4

I'm trying to make a piecewise linear fit consisting of 3 pieces whereof the first and last pieces are constant. As you can see in this figure figure

don't get the expected fit, since the fit doesn't capture the 3 linear pieces clearly visual from the original data points.

I've tried following this question and expanded it to the case of 3 pieces with the two constant pieces, but I must have done something wrong.

Here is my code:

from scipy import optimize
import matplotlib.pyplot as plt
import numpy as np
%matplotlib inline
plt.rcParams['figure.figsize'] = [16, 6]

x = np.arange(0, 50, dtype=float)
y = np.array([50 for i in range(10)]
             + [50 - (50-5)/31 * i for i in range(1, 31)]
             + [5 for i in range(10)],
             dtype=float)

def piecewise_linear(x, x0, y0, x1, y1):
    return np.piecewise(x,
                        [x < x0, (x >= x0) & (x < x1), x >= x1],
                        [lambda x:y0, lambda x:(y1-y0)/(x1-x0)*(x-x0)+y0, lambda x:y1])

p , e = optimize.curve_fit(piecewise_linear, x, y)
xd = np.linspace(0, 50, 101)

plt.plot(x, y, "o", label='original data')
plt.plot(xd, piecewise_linear(xd, *p), label='piecewise linear fit')
plt.legend()

The accepted answer to the previous mentioned question suggest looking at segments_fit.ipynb for the case of N parts, but following that it doesn't seem that I can specify, that the first and last pieces should be constant.

Furthermore I do get the following warning:

OptimizeWarning: Covariance of the parameters could not be estimated

What do I do wrong?

Bob
  • 13,867
  • 1
  • 5
  • 27
afd
  • 65
  • 6
  • Please provide the "original data" as in your plot. – Lukas S Jan 14 '22 at 13:34
  • The "original data" is the values stored in the variables x and y in the code I provided. Running the code should produce the plot. – afd Jan 14 '22 at 14:17
  • Is there any noise? If so, a nice solution can be found [here](https://www.scribd.com/document/380941024/Regression-par-morceaux-Piecewise-Regression-pdf) on page 16 – mikuszefski Jan 14 '22 at 15:49
  • Yes, there is noise in the data that I really want to fit, but not in the simulated data i provided in the code. Maybe it was a bad choice not to include the noise in the simulated data. I just wanted to make it work before fitting to the true data. – afd Jan 18 '22 at 13:21

3 Answers3

2

You could directly copy the segments_fit implementation

from scipy import optimize

def segments_fit(X, Y, count):
    xmin = X.min()
    xmax = X.max()

    seg = np.full(count - 1, (xmax - xmin) / count)

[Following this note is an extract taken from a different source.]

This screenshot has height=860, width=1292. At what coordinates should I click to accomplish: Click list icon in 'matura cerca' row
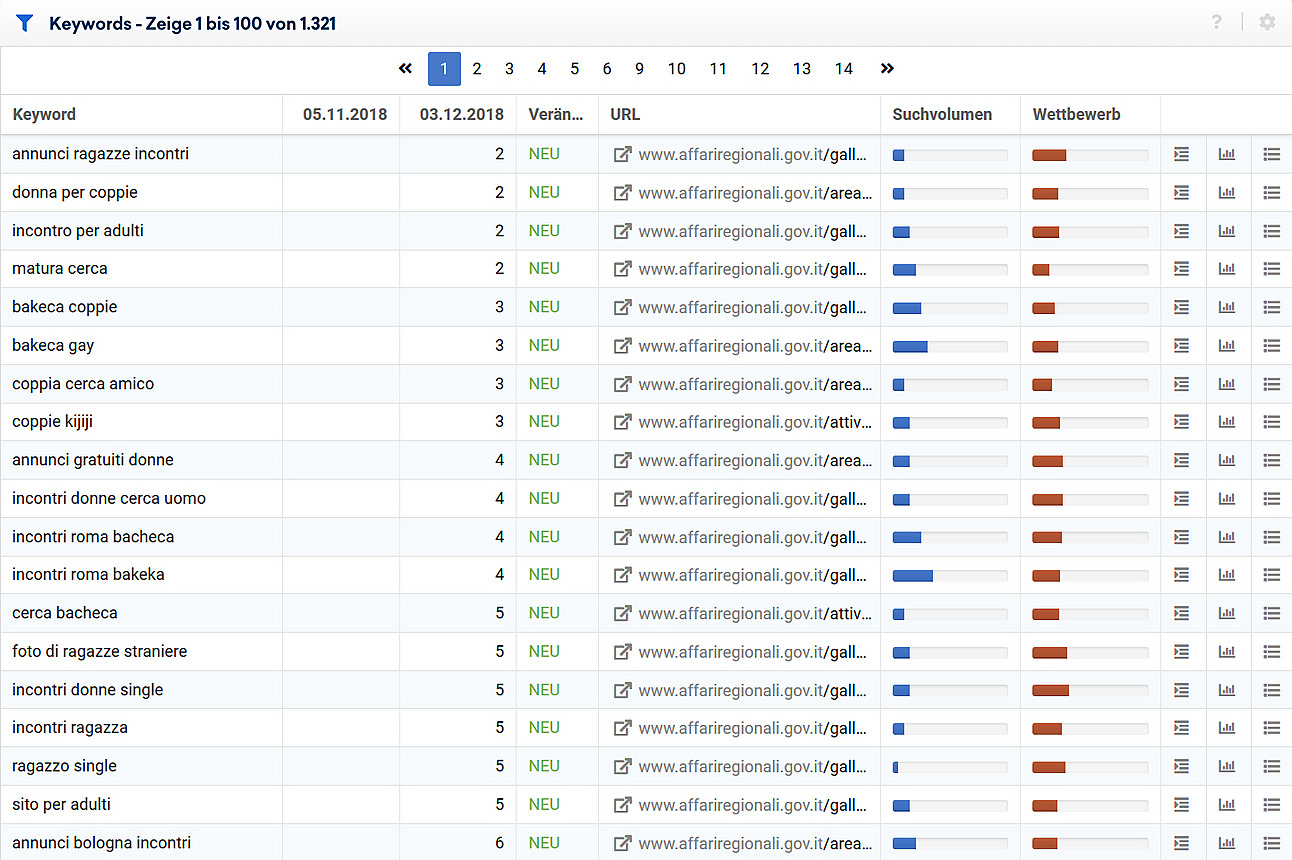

    px_init = np.r_[np.r_[xmin, seg].cumsum(), xmax]
    py_init = np.array([Y[np.abs(X - x) < (xmax - xmin) * 0.01].mean() for x in px_init])

    def func(p):
        seg = p[:count - 1]
        py = p[count - 1:]
        px = np.r_[np.r_[xmin, seg].cumsum(), xmax]
        return px, py

    def err(p):
        px, py = func(p)
        Y2 = np.interp(X, px, py)
        return np.mean((Y - Y2)**2)

    r = optimize.minimize(err, x0=np.r_[seg, py_init], method='Nelder-Mead')
    return func(r.x)

Then you apply it as follows

import numpy as np;

# mimic your data
x = np.linspace(0, 50)
y = 50 - np.clip(x, 10, 40)

# apply the segment fit
fx, fy = segments_fit(x, y, 3)

This will give you (fx,fy) the corners your piecewise fit, let's plot it

import matplotlib.pyplot as plt

# show the results
plt.figure(figsize=(8, 3))
plt.plot(fx, fy, 'o-')
plt.plot(x, y, '.')
plt.legend(['fitted line', 'given points'])

piecewise linear fit

EDIT: Introducing constant segments

As mentioned in the comments the above example doesn't guarantee that the output will be constant in the end segments.

Based on this implementation the easier way I can think is to restrict func(p) to do that, a simple way to ensure a segment is constant, is to set y[i+1]==y[i]. Thus I added xanchor and yanchor. If you give an array with repeated numbers you can bind multiple points to the same value.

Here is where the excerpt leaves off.